Director: Federico Fellini

In the ’50s and ’60s, when quality European films enjoyed enormous prestige and sizeable audiences world-wide, director Federico Fellini was one of the stars of international cinema. The great French critic Andre Bazin is said to have first used the term ‘auteur’ (meaning the director as author of a film) in relation to Fellini, whose increasingly personal and subjective works were clearly the products of its maker’s rich imagination. Yet Fellini started out working under the influence of the Italian neo-realist movement, and traces of that aesthetic are very evident in his 1957 masterpiece Nights of Cabiria, which is receiving a very welcome reissue in a restored version.
Cabiria (Giulietta Masina) is a good-natured, eternally optimistic prostitute who lives and works in Via Cecilia, a wasteland on the outskirts of Rome.
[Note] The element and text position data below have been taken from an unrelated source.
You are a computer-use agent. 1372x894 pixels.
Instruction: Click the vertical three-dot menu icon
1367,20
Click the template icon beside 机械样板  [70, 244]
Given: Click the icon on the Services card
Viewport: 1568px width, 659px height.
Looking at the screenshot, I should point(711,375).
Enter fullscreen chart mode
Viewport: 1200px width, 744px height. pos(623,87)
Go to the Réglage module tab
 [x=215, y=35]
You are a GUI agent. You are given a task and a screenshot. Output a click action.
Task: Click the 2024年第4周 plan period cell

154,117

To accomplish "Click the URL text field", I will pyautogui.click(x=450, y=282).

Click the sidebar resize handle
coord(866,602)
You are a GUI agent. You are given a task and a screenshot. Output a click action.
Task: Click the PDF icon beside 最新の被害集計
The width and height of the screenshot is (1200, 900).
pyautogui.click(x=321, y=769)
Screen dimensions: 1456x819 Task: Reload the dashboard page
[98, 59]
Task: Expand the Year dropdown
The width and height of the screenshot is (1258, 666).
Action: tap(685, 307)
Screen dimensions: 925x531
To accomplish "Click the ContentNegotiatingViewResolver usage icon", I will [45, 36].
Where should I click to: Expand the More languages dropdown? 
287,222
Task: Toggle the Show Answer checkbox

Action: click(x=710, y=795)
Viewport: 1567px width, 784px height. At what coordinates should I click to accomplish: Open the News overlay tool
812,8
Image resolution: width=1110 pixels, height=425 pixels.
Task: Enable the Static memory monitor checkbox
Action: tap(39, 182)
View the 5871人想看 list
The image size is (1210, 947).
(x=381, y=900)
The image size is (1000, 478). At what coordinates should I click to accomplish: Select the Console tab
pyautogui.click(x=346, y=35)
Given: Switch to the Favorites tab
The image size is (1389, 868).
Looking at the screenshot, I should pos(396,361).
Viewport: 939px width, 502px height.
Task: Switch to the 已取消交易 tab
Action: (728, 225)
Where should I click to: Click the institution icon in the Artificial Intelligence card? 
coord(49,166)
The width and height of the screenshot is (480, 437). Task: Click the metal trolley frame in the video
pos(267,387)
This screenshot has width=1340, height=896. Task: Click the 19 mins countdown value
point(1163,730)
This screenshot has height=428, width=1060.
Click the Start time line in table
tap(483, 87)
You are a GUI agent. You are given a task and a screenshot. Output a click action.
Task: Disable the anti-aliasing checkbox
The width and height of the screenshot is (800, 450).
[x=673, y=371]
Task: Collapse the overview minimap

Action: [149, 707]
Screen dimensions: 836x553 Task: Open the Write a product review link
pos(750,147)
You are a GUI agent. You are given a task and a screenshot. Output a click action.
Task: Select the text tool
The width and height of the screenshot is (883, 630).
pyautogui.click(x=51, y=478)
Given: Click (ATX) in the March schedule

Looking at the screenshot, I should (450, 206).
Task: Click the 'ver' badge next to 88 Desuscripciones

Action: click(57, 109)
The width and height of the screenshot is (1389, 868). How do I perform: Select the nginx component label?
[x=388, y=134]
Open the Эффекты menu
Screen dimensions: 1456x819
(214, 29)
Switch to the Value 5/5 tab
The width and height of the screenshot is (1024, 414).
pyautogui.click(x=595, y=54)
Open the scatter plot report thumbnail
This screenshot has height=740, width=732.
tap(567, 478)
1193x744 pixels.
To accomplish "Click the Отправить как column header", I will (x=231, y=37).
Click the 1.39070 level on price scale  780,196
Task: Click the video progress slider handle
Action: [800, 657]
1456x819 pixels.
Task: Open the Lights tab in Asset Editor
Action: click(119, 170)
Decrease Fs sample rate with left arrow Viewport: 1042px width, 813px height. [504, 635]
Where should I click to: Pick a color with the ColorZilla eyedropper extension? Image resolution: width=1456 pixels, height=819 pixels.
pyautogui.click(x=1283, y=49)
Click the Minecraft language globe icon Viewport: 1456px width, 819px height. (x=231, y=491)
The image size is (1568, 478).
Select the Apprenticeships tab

In the opening sequence she is robbed and thrown into the Tiber by her lover. Undaunted, Cabiria continues to join other prostitutes each evening on the Passeggiata Archeologica, where a rancous street life flourishes. Dreaming of a better life, Cabiria ventures into the smart side of the city, where she meets a jaded movie star (Amadeo Nazzari) who dumps her when his girlfriend returns. Further humiliations follow – at the hands of other men, the clergy, and a hypnotist – but the irrepressible Cabiria survives them all.
Fellini’s marvellous film effortlessly transcends the cliche of the ‘Whore with a heart of gold’. In Giulietta Masina’s unforgettable performance, Cabiria becomes a universal figure, as affecting and resilient a symbol of struggling humanity as Charlie Chaplin’s tramp. At this stage in his career, Fellini still had some belief in the innate goodness of humanity and could therefore celebrate Cabiria’s brave smile in the face of adversity. A work of considerable power and compassion, Cabiria avoids the excesses of bitterness and cynicism that marred some of the director’s other films. Here, the stylistic balance of ‘realist’ and ‘fantasy’ elements seems perfectly suited to the film’s suggestion that the quest for happiness may ba a necessary illusion for survival in a harsh world.